The statement that Thomas Nelson did not want to publish trash, thus implying that Conniff's book is trash, may be susceptible of a defamatory meaning. However, since the issue arises solely on the pleadings, the Court cannot decide that the statement is not defamatory until all the facts and circumstances are presented. See James v. Gannett Co., supra, 40 N.Y.2d at 420, 253 N.E.2d 834, 386 N.Y.S.2d at 874 (to determine if a statement is defamatory, it must be read against the background of its issuance with respect to the circumstances of its publication).
b. Opinions and Fair Comment
The argument that the statement is an opinion and, thus, protected by the First Amendment is an interesting and close question. However, without the issue fully briefed and the record fully developed, the Court is not convinced that the statement is a protectable opinion and thus cannot decide this issue in the defendants' favor.

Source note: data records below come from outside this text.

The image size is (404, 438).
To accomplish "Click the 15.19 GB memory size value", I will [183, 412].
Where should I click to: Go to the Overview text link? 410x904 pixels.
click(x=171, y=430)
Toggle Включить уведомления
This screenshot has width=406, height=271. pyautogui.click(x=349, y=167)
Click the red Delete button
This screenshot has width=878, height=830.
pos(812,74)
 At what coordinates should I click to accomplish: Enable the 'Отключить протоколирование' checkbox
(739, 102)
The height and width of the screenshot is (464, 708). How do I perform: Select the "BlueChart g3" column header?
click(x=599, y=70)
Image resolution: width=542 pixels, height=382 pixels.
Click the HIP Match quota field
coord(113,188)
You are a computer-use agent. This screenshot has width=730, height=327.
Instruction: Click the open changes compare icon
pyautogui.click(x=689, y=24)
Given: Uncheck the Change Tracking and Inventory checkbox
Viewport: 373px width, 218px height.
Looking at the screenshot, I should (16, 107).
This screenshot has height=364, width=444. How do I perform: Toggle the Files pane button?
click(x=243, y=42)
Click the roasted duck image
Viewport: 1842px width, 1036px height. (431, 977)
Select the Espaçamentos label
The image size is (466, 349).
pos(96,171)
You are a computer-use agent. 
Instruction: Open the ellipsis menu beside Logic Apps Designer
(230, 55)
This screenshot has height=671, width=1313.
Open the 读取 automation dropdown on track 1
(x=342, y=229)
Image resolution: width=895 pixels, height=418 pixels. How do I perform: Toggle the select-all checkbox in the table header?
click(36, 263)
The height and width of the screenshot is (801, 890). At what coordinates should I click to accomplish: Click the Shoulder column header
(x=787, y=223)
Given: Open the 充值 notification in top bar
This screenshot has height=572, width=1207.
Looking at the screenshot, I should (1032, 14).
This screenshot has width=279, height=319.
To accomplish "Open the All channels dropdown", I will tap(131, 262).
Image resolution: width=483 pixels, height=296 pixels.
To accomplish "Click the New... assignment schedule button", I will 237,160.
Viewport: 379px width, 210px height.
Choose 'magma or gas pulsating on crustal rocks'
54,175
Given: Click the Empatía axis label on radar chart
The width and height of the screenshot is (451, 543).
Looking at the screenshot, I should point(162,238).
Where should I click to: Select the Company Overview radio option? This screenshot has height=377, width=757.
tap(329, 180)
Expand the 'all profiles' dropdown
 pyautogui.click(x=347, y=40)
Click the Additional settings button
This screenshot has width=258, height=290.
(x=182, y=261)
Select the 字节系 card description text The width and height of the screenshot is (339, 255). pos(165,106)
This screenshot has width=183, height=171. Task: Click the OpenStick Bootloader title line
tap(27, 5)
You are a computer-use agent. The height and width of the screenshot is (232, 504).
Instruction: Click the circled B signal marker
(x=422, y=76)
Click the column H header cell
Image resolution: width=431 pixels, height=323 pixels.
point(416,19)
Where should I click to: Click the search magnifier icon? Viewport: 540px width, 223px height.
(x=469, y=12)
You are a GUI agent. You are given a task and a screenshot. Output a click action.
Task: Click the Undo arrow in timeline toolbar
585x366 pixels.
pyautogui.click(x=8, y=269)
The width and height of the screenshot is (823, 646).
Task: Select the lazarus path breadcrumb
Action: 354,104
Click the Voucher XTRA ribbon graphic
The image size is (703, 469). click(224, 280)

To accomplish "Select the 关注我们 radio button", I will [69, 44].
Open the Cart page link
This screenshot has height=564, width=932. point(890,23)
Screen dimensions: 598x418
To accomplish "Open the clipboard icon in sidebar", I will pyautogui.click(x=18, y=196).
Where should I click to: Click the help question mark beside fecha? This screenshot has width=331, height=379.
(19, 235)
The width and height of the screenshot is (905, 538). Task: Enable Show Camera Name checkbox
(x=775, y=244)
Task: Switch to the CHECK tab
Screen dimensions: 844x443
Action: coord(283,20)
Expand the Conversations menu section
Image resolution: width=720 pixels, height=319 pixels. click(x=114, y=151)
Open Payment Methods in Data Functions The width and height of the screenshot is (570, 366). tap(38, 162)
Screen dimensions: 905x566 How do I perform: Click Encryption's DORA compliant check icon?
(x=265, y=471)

With respect to the defendants' argument that the statement is protected by the privilege of fair comment, the Court feels that this defense is not applicable here. The case cited by the defendants in support of their argument, Guitar v. Westinghouse Electric Corp., 396 F. Supp. 1042 (S.D.N.Y. 1975), aff'd, 538 F.2d 307 (2d Cir. 1976), involved a writer suing a critic for his alleged defamatory review of the writer's book. In the instant case, we do not have a critic commenting and evaluating a writer's book.Instead, we have a publisher who refuses to publish a writer's book by implying that it is trash. The two situations are not similer. Thus, the fair comment defense of Guitar, is not available to the defendants.
c. Public Figure and Malice
Although the Court has some doubt as to whether Conniff is a public figure, assuming that he is such a person, Conniff has pled that the defendants acted with malice. Whether he can prove this is to be left for another time.Therefore, the Court finds this part of the defendants' argument unpersuasive.
In conclusion, the defendants' motions are granted in part and denied in part. Moore's motion to dismiss the complaint against him is granted. Thomas Nelson's motion to dismiss the four causes of action is granted insofar as dismissing the third cause of action.